# Can't turn on media streaming for windows 7.



## dazman22 (Dec 27, 2009)

Hey everyone, so I've been looking around for answer for ages and nothing I do seems to work.

Basically, my media streaming turned its self off. I think but am not sure it was after I upgraded to Kaspersky Internet Security 2011 which i had a few dramas with in the installation.

Anyway, now when i go to press the turn on media streaming button, it just greys out for a bit, thinks about it then goes back to the same thing. I've tried doing a system restore, (although not before i installed KIS 2011) and that didn't work. I've also noticed that I can't leave the homegroup i'm in which was created by this comp. I think the problem might stem from the fact that in my advanced sharing settings, network discovery is turned off. However when i turn it on and save it, the moment i go to check it worked it's back off.

§

EXERCISES:
**1.** Answer these about the media streaming post:
(a) Which program does the poster suspect may have caused the problem?
(b) What happens when the poster presses the button to turn on media streaming?
(c) Which setting in the advanced sharing settings is turned off?
**2.** Write the next part of the media streaming post, picking up right after its last sentence.

RECORD EXTRACTS:
§

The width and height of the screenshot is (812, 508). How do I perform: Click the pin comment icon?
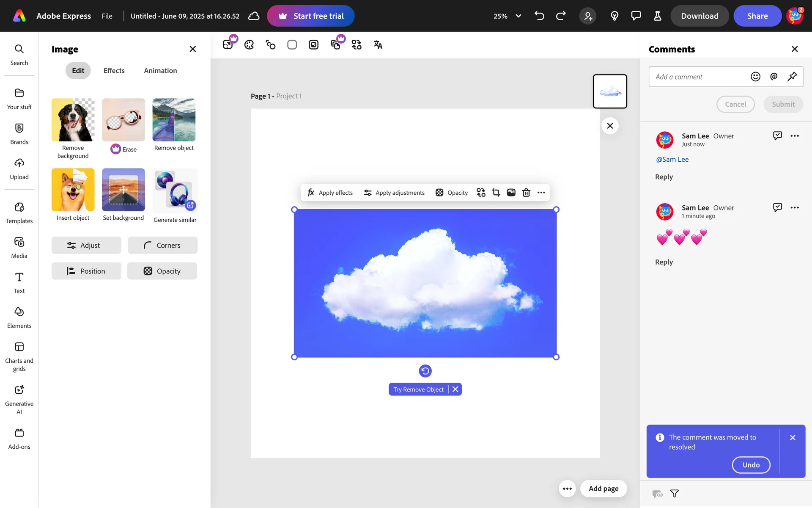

§

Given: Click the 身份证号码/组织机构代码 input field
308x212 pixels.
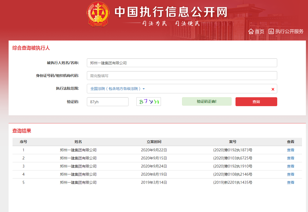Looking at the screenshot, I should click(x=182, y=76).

§

ANSWERS FOR THE TASKS:
**1.**
(a) Kaspersky Internet Security 2011
(b) It greys out for a bit, thinks about it, then goes back to the same thing.
(c) Network discovery

**2.**
I have tried turning media streaming on while KIS was disabled and even not running but still with the same results. I've put my network as 'trusted' so it should allow streaming and it was before with KIS 2010. I can still see other network computers, they can't see me obviously because network discovery is off, but I'm just a little bit lost now. I've tried enabling all the services necessary including media foundation network and all necessary homegroup services but if they are disabled they generally give an error when trying to start. Also tried to restore default service settings to no avail.

Please help i want to be able to stream to my media player again!


----------



## 2xg (Aug 5, 2009)

Hello,

Try disabling the UDP protocol:

For Windows Media Player version 7.0 and later: 
On the Tools menu, click Options.
Click the Network tab.
Under Protocols, clear UDP.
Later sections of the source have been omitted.